* [PROVIDED MATERIAL]
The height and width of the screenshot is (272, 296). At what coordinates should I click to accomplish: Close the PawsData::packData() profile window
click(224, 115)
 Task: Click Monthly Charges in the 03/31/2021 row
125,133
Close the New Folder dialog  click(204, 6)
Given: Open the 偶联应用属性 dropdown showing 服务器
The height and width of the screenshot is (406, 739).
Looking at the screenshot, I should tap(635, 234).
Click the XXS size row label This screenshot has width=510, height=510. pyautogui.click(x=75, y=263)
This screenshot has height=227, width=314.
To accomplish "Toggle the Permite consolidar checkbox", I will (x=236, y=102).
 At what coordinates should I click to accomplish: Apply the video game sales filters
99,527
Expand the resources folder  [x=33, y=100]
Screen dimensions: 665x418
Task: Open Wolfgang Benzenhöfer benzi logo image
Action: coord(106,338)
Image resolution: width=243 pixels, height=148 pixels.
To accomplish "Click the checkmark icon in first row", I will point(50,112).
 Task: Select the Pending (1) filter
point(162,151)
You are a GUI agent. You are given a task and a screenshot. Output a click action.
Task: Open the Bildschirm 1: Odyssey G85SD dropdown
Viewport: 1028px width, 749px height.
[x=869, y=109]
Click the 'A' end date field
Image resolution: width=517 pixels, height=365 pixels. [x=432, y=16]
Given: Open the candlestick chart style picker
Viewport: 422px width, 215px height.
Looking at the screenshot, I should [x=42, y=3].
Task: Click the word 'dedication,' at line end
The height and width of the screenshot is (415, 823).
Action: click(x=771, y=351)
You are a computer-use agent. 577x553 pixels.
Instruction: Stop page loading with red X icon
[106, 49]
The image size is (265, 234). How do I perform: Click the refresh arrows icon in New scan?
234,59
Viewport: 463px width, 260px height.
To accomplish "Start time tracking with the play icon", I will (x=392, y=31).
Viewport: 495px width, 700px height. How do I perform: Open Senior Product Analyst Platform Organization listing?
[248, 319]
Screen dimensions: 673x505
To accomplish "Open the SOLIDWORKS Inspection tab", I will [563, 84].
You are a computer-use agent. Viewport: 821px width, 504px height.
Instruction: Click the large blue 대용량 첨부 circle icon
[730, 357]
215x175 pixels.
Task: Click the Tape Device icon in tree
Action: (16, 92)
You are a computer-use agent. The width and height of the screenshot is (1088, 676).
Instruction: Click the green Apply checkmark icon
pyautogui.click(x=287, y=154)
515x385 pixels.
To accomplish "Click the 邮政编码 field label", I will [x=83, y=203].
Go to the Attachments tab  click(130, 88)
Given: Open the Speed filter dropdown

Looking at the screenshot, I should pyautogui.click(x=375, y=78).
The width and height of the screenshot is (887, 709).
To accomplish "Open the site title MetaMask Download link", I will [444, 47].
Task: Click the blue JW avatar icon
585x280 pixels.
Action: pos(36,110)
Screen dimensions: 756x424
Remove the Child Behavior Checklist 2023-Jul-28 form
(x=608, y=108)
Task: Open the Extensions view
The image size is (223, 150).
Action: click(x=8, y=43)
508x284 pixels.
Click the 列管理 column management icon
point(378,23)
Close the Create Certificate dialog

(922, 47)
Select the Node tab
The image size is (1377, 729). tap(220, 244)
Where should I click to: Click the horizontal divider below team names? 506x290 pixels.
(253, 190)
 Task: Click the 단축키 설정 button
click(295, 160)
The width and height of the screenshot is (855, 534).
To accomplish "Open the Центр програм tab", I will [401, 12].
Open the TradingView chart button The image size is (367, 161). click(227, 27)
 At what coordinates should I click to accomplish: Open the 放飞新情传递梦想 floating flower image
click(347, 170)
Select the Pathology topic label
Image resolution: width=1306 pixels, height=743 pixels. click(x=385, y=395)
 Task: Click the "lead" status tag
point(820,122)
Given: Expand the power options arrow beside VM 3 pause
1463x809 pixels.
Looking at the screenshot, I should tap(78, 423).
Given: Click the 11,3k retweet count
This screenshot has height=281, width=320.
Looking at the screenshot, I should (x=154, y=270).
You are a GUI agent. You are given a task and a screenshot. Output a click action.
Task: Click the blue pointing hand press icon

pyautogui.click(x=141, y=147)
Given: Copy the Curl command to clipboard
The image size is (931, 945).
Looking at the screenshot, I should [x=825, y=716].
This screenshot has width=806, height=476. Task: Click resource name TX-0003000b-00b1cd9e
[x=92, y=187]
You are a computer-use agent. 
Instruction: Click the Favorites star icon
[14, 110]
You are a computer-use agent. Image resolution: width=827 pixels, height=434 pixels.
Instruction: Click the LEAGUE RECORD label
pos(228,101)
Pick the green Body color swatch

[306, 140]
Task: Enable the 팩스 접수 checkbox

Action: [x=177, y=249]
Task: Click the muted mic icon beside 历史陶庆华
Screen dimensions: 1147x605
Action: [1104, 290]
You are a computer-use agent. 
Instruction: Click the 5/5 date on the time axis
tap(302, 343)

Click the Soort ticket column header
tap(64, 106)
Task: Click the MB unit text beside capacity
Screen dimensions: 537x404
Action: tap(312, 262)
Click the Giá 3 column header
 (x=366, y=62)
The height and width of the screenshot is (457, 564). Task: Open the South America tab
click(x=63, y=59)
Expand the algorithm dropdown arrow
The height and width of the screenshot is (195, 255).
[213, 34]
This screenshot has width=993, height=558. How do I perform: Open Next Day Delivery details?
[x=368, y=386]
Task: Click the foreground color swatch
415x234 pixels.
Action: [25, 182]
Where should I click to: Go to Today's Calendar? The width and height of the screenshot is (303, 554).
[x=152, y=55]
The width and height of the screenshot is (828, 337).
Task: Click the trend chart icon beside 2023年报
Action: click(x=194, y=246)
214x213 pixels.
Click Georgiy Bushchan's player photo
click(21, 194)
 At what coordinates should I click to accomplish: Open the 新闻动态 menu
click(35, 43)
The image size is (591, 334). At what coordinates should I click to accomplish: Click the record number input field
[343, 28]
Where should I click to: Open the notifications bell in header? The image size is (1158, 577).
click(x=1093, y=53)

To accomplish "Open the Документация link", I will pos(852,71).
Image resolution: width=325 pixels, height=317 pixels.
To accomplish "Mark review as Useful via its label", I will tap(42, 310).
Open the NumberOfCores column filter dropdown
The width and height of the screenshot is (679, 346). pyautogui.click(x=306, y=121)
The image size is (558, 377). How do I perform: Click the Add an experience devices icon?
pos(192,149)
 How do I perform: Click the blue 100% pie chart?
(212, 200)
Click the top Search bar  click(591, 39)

* [REQUIRED WORK] Copy each line of the entries in which the string "link" is found.

* [RESULT OF THIS TASK]
To accomplish "Open the site title MetaMask Download link", I will [444, 47].
To accomplish "Open the Документация link", I will pos(852,71).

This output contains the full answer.